A refinada senhora havia sido convidada para um jantar para pessoas importantes ou que pareciam importantes. Atualmente, as socialites e as que queriam ser ou aparentar ser ricas tinham mudado de nome: eram digital influencias, youtubers, tinham seguidores e mostravam seu poder pela quantidade de pessoas que as olhavam em redes sociais. Henrique havia feito contas nas atuais redes para a velha senhora e era ele quem administrava fotos e alguns comentários porque a avó chegava sem saber o que fazer com aquilo. Uma vez, adicionara um rapaz, que parecia ter boa índole, ela disse. No fim, o moço acabou por mandar uma foto de sua genitália. O menino a pegou rindo sem parar e ela falou: Venha, meu filho, olha isto! Pobre moço! Ele bloqueou o rapaz e passou a monitorar a conta da avó para evitar problemas maiores depois do episódio embaraçoso.

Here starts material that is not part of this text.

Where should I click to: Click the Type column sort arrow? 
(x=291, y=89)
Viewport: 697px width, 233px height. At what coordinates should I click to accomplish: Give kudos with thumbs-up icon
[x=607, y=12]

- Mas, Henrique... Não tem nada demais uma coisa dessas, meu querido! Você também tem. Que pobre alma! Imagine só, precisar usar destes artifícios para se sentir homem!
O jovem fechou a cara e mantinha as contas de Madame sob severa vigilância para evitar que algum golpista se aproveitasse da avó. No entanto, Margot sabia algumas artes marciais, várias línguas e tinha a seu favor a sabedoria dos anos de vivência, tão pouco glorificados nos tempos modernos. As mulheres esticavam suas peles quase a ponto de parecerem monstros deformados de antigos filmes de terror. Algumas chegavam a não sorrir mais. Embora apreciasse a boa vida e alguns pequenos luxos, não teve muito interesse em esconder a passagem do tempo. Na verdade, orgulhava-se dela, das marcas da vida, que eram o indício de sua sapiência. Nos meios no qual circulava, a senhora era vista como uma criatura excêntrica e querida.
Casou-se jovem, aos 18 anos, com o primeiro marido, que seguiu carreira diplomática. Viajaram juntos durante 15 anos até ele escorregar na escada da casa construída em Brasília no Lago Sul e morrer imediatamente, deixando-a com uma filha para cuidar. Não ficou mal. Afinal, sua família era rica, mesmo sendo bem conservadora, ajudaram-na no momento de crise. Dois anos depois, veio o segundo marido, um empresário que gostava de viajar e de esportes radicais. Margot o acompanhava em algumas de suas aventuras.
Aprendeu a mergulhar, a fazer rapel, montanhismo, mountain bike, correr por percursos com obstáculos e, com ele, aprendeu o bom gosto pela vida. Por ironia do destino, Honoré morreu em um mergulho. Outro funeral, cinco anos depois do casamento. Madame Margot pensou em seu azar para maridos. Afinal, os dois que tivera acabaram falecidos. Passou um tempo só e encontrou mais. Tinha gosto pela vida e uma serenidade búdica. Este a levava para o Oriente, onde ela conheceu templos e ashrams e onde também passou maus bocados com diarreias, náuseas intensas e dias intermináveis no calor. Foram momentos preciosos. Aliás, cada instante com cada um dos homens com quem teve o prazer de desfrutar a vida foi importante. Deu por encerrada a vida de casamentos depois que o terceiro marido morreu doente. Vivera o suficiente e amara o suficiente e também fora amada o suficiente pelos três lindos e garbosos homens de sua vida.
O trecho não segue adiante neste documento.